At any given point, it’s almost impossible to state that there is one true grammar as it’s in a constant state of change. The rules exist so that language can be understood, so if everyone decides that colour should be spelt color, the rule alters, however infuriating it might seem.

If someone who’s used to writing letters to The Daily Telegraph texts a teenager with: “Dear Sir: Regarding your request of the 15th inst. to ‘cum 4 pint b4 9’ I am happy to accept, and look forward to hearing tales of your recent expedition to the dubstep nite [sic], at which I was sadly unable to be in attendance. Yours faithfully, Admiral Gordon Plantagenet MBE.”

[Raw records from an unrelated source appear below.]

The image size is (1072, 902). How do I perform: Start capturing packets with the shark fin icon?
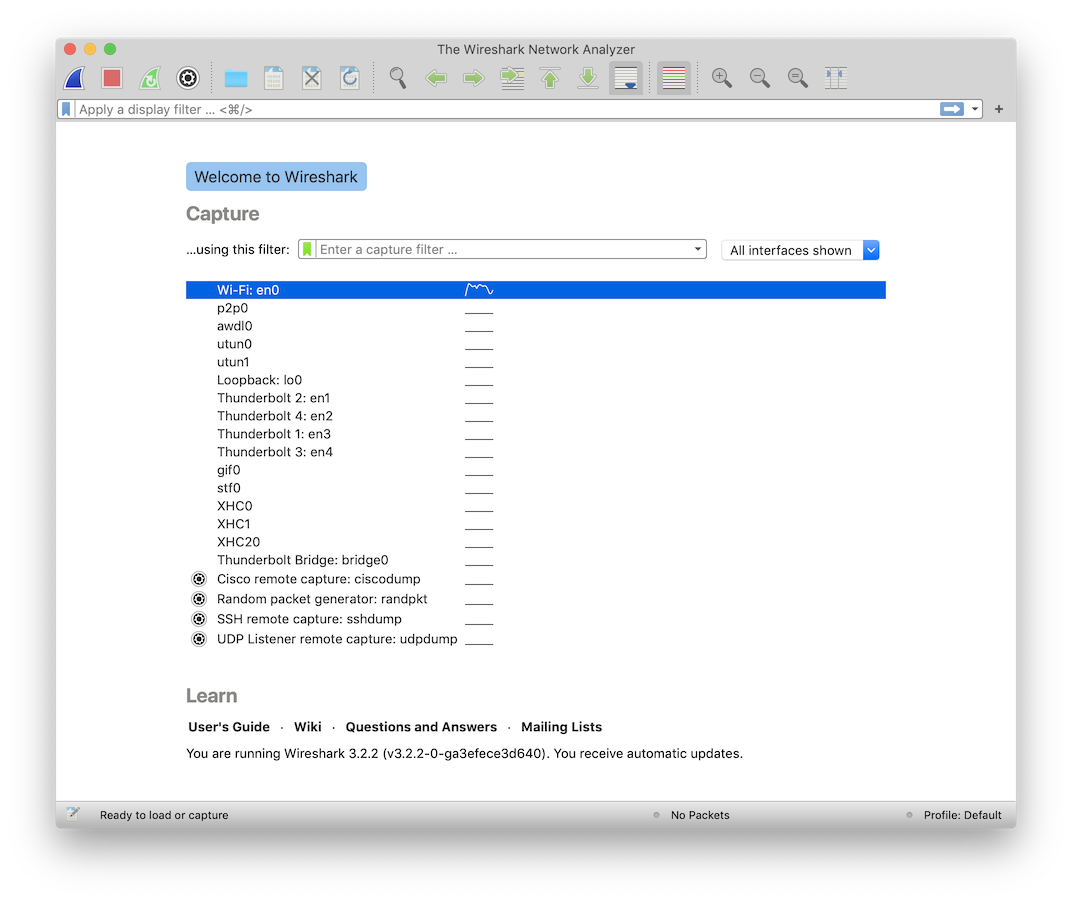pyautogui.click(x=74, y=78)
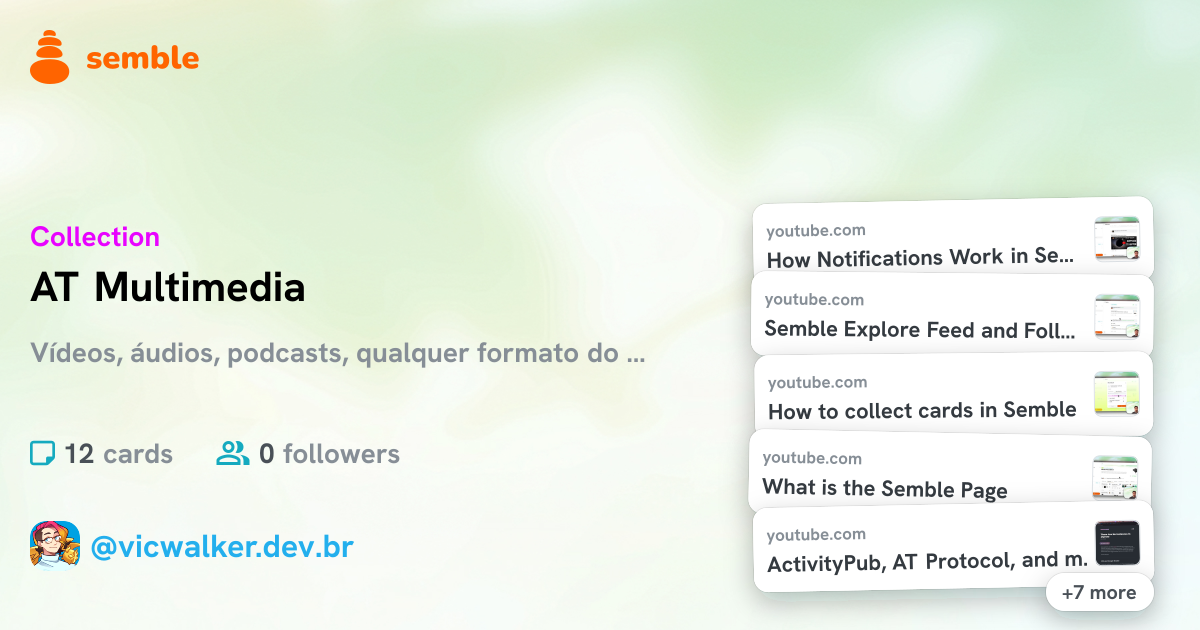Open the What is the Semble Page card
The height and width of the screenshot is (630, 1200).
pyautogui.click(x=950, y=471)
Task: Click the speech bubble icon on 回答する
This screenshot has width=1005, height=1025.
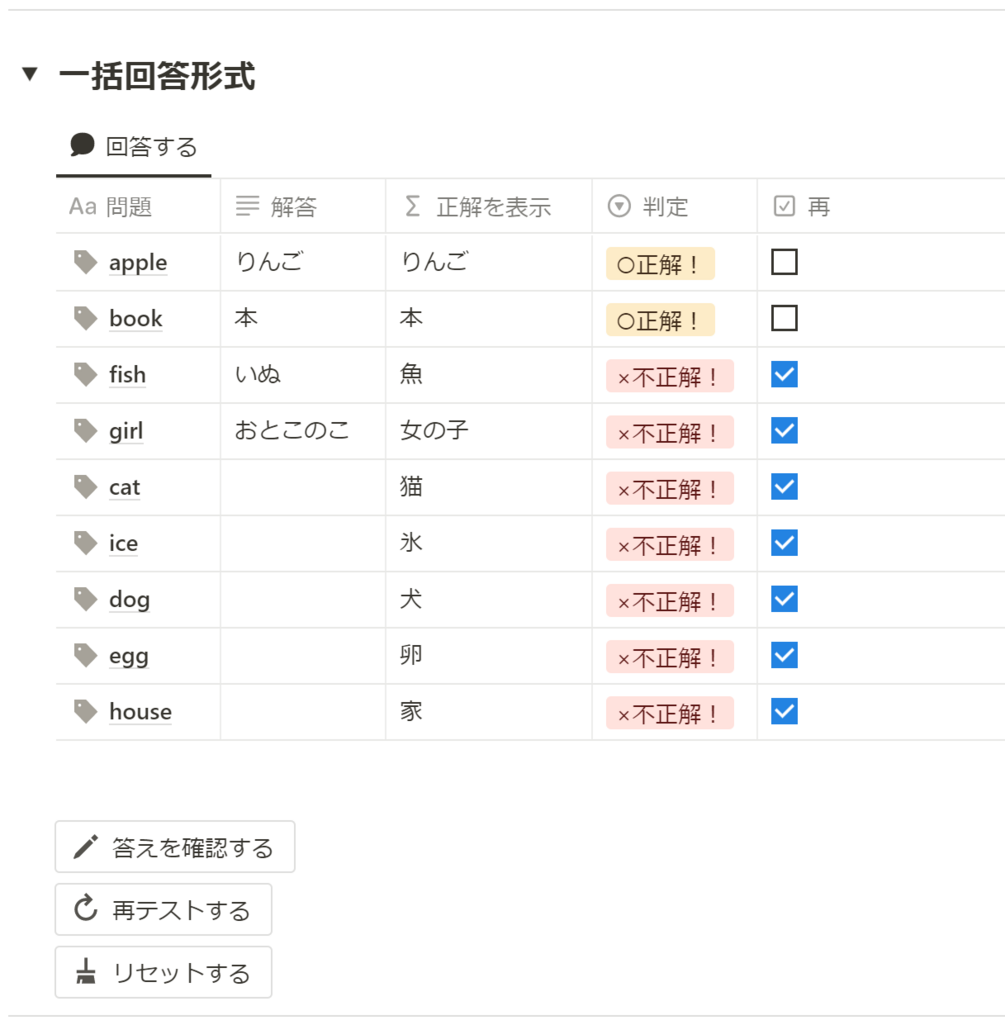Action: point(82,146)
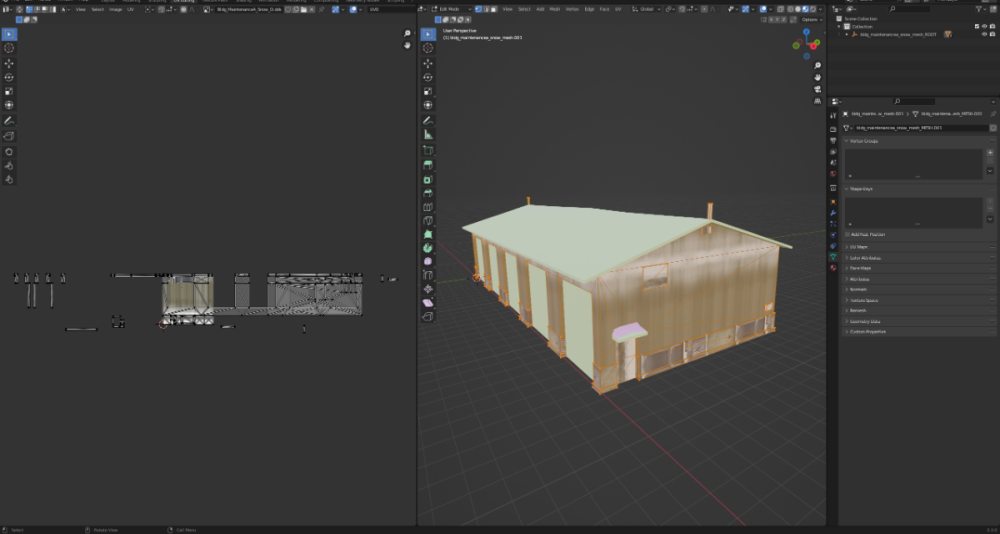The width and height of the screenshot is (1000, 534).
Task: Open the UV menu in the UV editor header
Action: [130, 9]
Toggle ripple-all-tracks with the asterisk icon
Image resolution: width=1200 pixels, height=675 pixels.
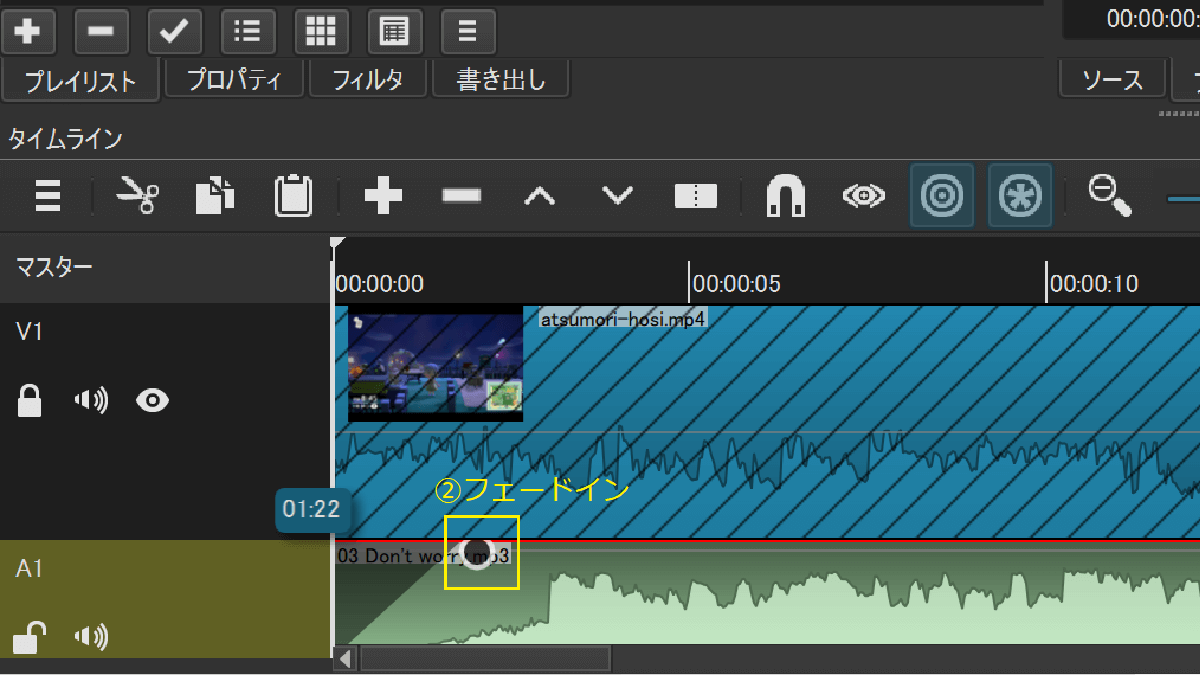(1019, 196)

They both follow the rules of their own world, so both would be right and both would be wrong. Michael Gove could use his position to ensure that schools enthuse students about the exhilarating nature of language. But the genius of the theory that promotes grammar above all, and insists on “correctness”, is that it presents literature and poetry to people at the time they’re most eager for ideas, and bores them stupid, often to such a degree that they go through life saying: “I was put off literature at school”.

This is as magnificent a failure as a car salesman who not only fails to sell someone a car, but their potential customer spends their whole life travelling on roller skates as the salesman put them off cars for life. Still, force them to do a test about prepositions, as there’s nothing in the world as thrilling as an unto in the proper grammatical position.